■ **EXCERPTED PASSAGE**:
======
Africa set to grow by 4.5%
Experts scale down previous forecasts
AFRICA’S overall economy should advance this year, expanding by 4.5%, showing resilience despite weak commodity prices and the devastating Ebola epidemic, an annual report published yesterday said.
And future growth could be spurred by the continent’s population doubling to two billion over the next 35 years, repeating in Africa the economic boom seen in Asia’s biggest countries.
The report, co-authored by the Organisation for Economic Co-operation and Development (OECD), the African Development Bank and the UN Development Programme, said: “Africa’s gross domestic product (GDP) growth is expected to strengthen to 4.5% in 2015 and 5% in 2016 after subdued expansion in 2013 (of 3.5%) and 2014 (3.9%).”
The continent had so far been “relatively resilient to the sharp fall in international commodity prices”, the re- port said, indicating crude prices which fell more than 50% between June and January.
And if the commodity prices remain low, the report warned that the economies of resource-rich countries, like oil exporters Nigeria and Angola, might slow down as their governments would inevitably have to trim spending.
The forecast is a downward revision from projections made last year suggesting that Africa’s economy would expand by 5.7% this year.
At the same time, economists noted that Africa’s increasing population could boost growth in much the same way that population booms fuelled development in China and India.
“This phenomenon may be helpful as was the case with India and China because the demographic dividends usually help growth,” OECD Development Centre director Mario Pezzini said.
======
■ **COLLECTED DATA**:
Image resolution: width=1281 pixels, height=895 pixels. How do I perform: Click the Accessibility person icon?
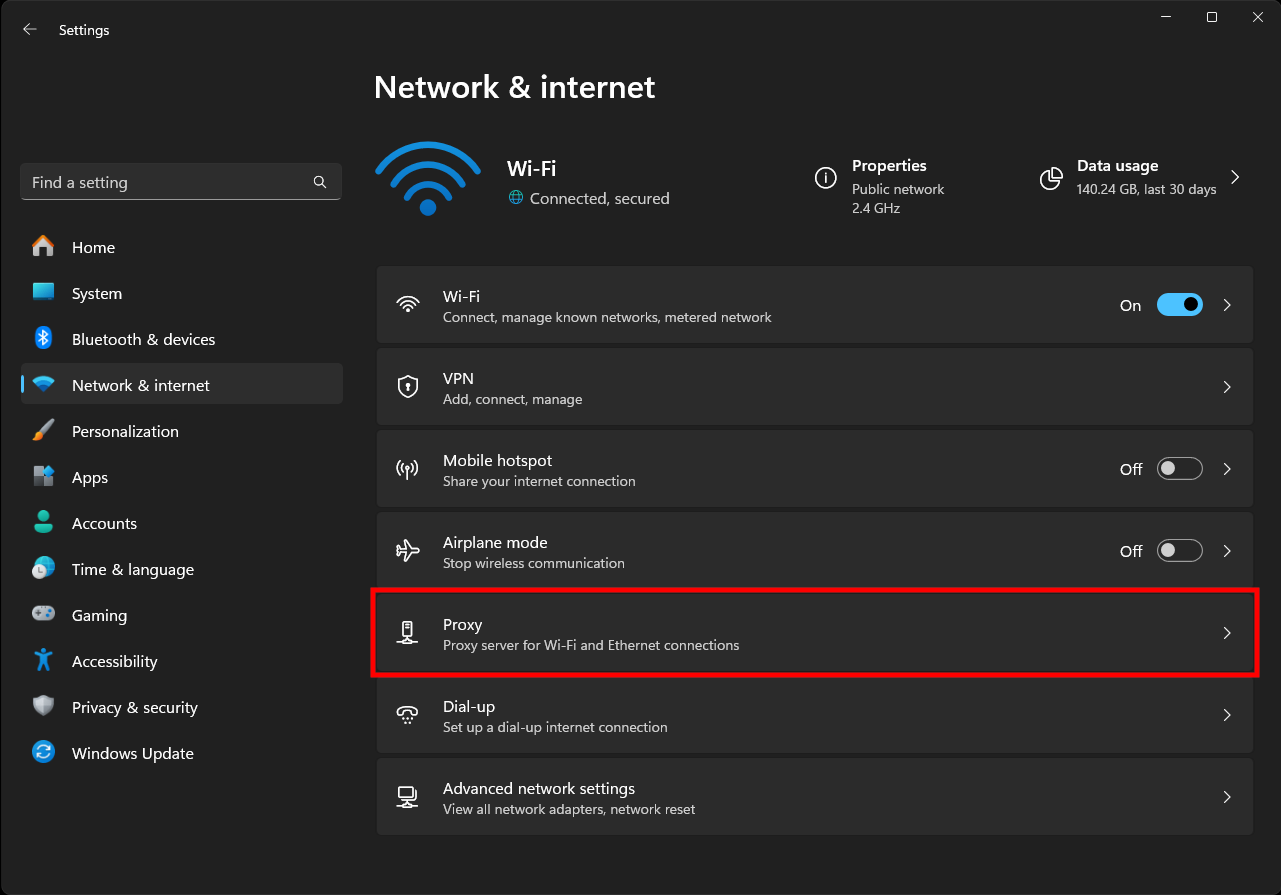(43, 661)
======
■ **GOALS**:
- a) In the article on Africa's growth forecast, what growth rate for Africa's economy this year had last year's projections suggested?
- b) Write the next few sentences of the article on Africa's growth forecast, following on from its last sentence.

■ **RESULTS IN ORDER**:
- a) 5.7%

- b)
But, if Africa fails to absorb the enormous youth bulge in the labour market, “you may have very strong tensions”, he said.
An estimated 23 million youths are expected to enter the African labour market this year alone, the report said.
Of those, four million will be in northern Africa, the region that dragged down the continent’s growth rates last year, as a result of fall-out from the 2011 Arab Spring uprisings.
That region grew by just 1.7% last year.
Southern Africa slowed to below 3% in 2014 due to labour unrest in South Africa, which grew by just 1.5%.
“In part the lower rates of growth in Africa were related to the social crises in South Africa. We are expecting that [they] are reducing now and as such South Africa will have a rate of growth better than in the past,” Pezzini said.
Despite being ravaged by Ebola, the West African region faired relatively well, posting an average 6% growth last year.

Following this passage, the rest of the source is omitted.